# Exterior door replacement



## tortuga (Nov 16, 2007)

I want to replace a old wooden exterior door with a pre-hung steel insulated door. 

I've taken off the old storm door already (took pics before i took it off)

Do I strip out all the wood beside the brick so that i install a prehung door directly to the brick or should i keep the existing frame?
Here are some pics, hopefully someone would have a better sense of what i need to do. thanks.

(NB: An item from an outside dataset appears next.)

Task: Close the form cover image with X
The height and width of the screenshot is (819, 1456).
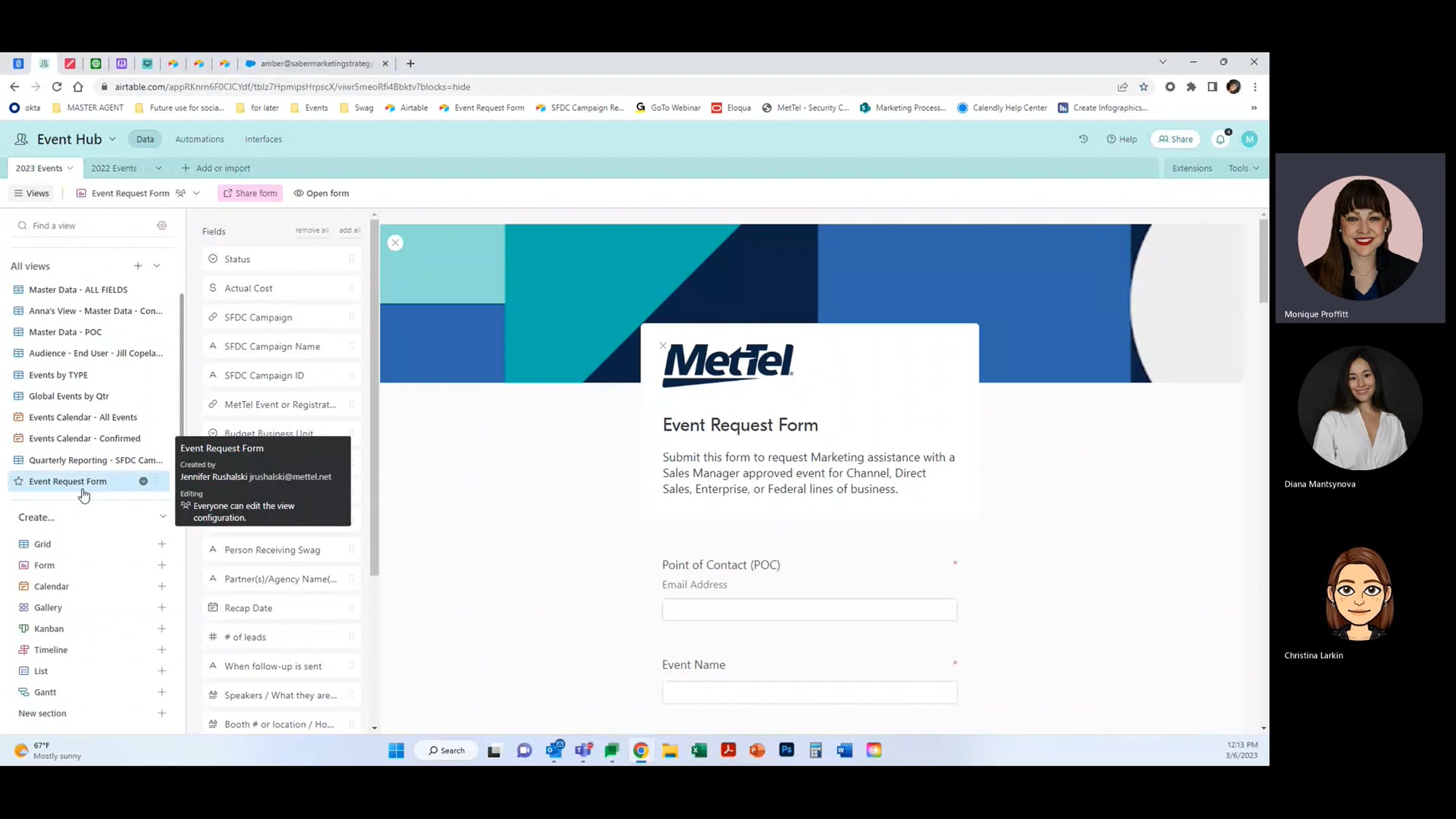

Right now, i'm trying to determine if there is more of the frame that I should be taking out cause i dont know if it's just moulding or what have you.


----------



## glennjanie (Nov 17, 2007)

Welcome Jim:
Thanks for the pics; it adds a lot to understanding your situation.
I would remove all the wood, set the new frame and then see what is needed to fill in around it. The brick arch will require some fancy fitting. You may want to add new wood trim on both the inside and outside that overlaps the steel frame a little, to warm it up in touch and sight. Foam insulation will be a big help too, just don't over do it and put too much pressre on the new frame.
Glenn


----------



## tortuga (Dec 6, 2007)

took me a few days, but I finished installing the exterior door.  Now, there is no cold air leaking through the door and it's made a difference in interior comfort. 

After removing all the frame, I found out that i had to do some filling in of mortar (it'll also help to make the opening strong and stable)
Building a new threshold and frame, install the door, shim, and insulate.

Here are some pics.


----------